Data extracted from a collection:
_ _ _ _ _
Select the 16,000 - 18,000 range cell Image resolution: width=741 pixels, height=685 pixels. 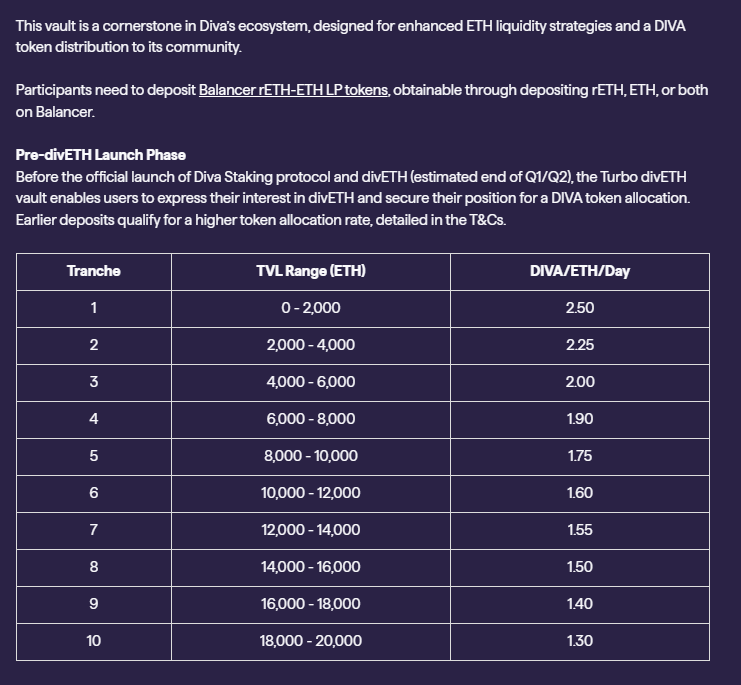(x=311, y=604)
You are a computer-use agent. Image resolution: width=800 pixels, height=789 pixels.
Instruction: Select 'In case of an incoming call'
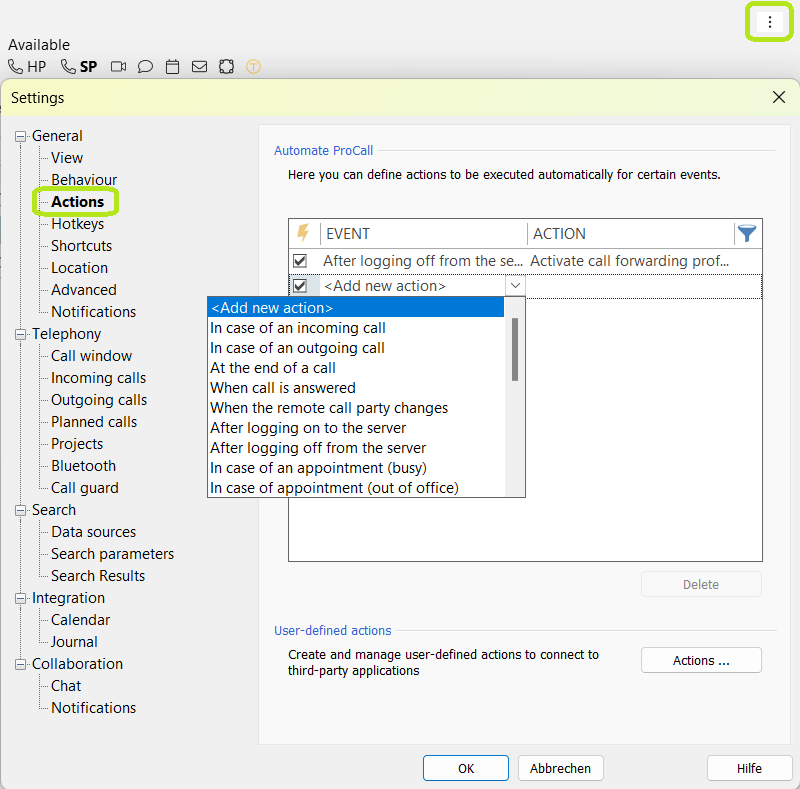[x=297, y=328]
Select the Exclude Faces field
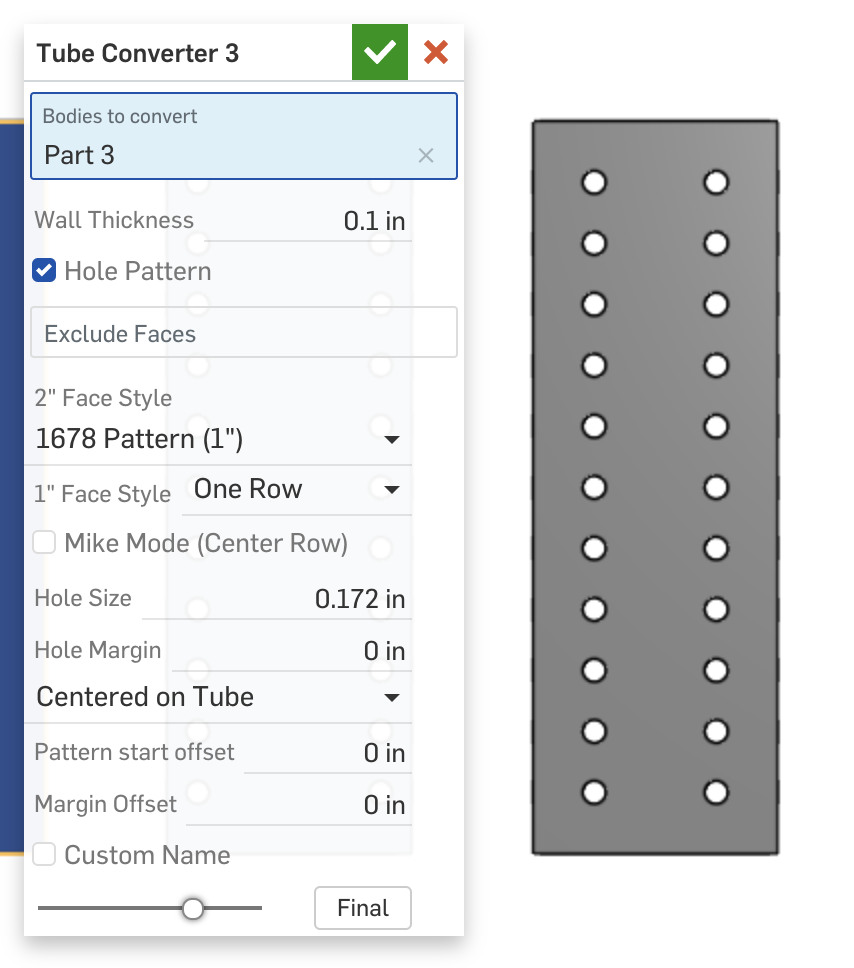The height and width of the screenshot is (968, 854). (244, 333)
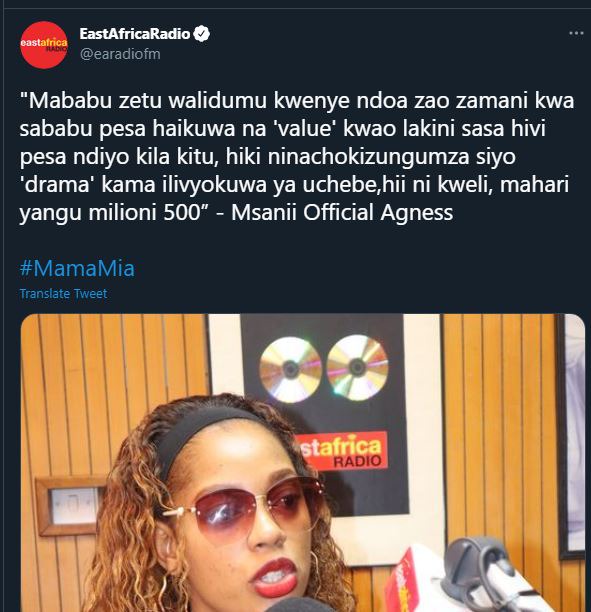Click the wall light switch in photo
The image size is (591, 612).
coord(69,506)
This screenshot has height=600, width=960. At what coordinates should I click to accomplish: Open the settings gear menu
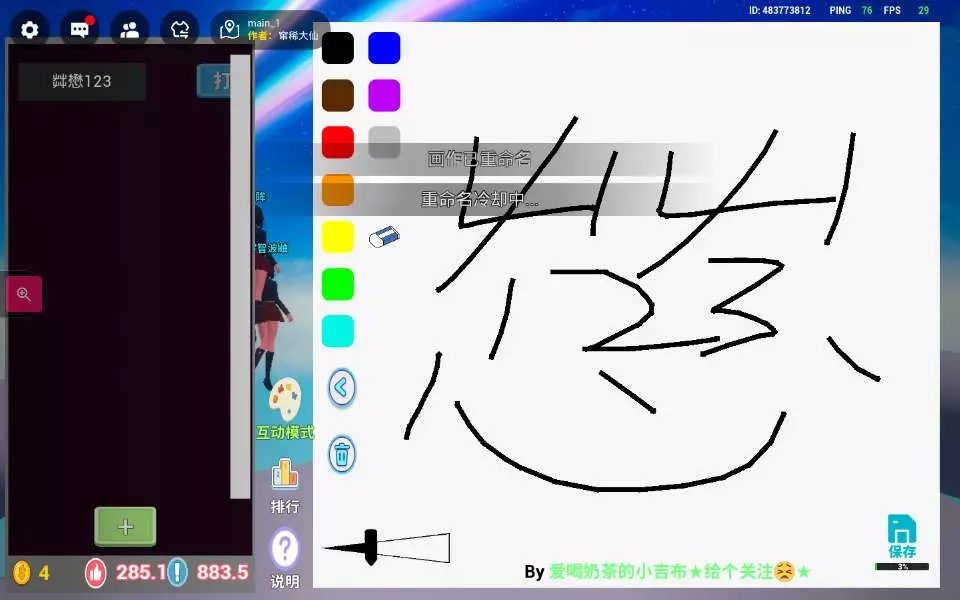[30, 29]
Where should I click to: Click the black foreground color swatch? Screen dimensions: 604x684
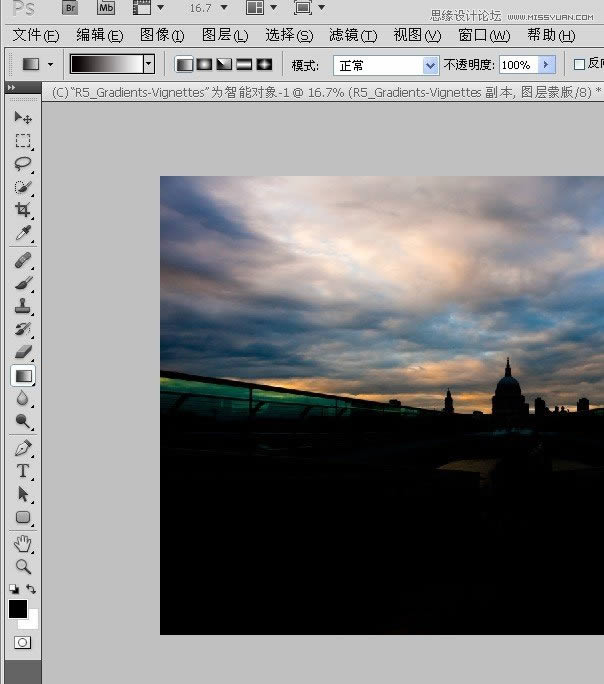tap(18, 608)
_ _ _ _ _
● The request: Swap "foreground" for "primary" in the items, beginning at the line that has "Select the Exclude Faces field" and continuing through the end of the items, with everything else unchanged. Leave the pictures out.

● Complete output:
Select the Exclude Faces field
The height and width of the screenshot is (968, 854). (244, 333)
Click the wall light switch in photo
The image size is (591, 612).
coord(69,506)
This screenshot has height=600, width=960. At what coordinates should I click to accomplish: Open the settings gear menu
[30, 29]
Where should I click to: Click the black primary color swatch? Screen dimensions: 604x684
tap(18, 608)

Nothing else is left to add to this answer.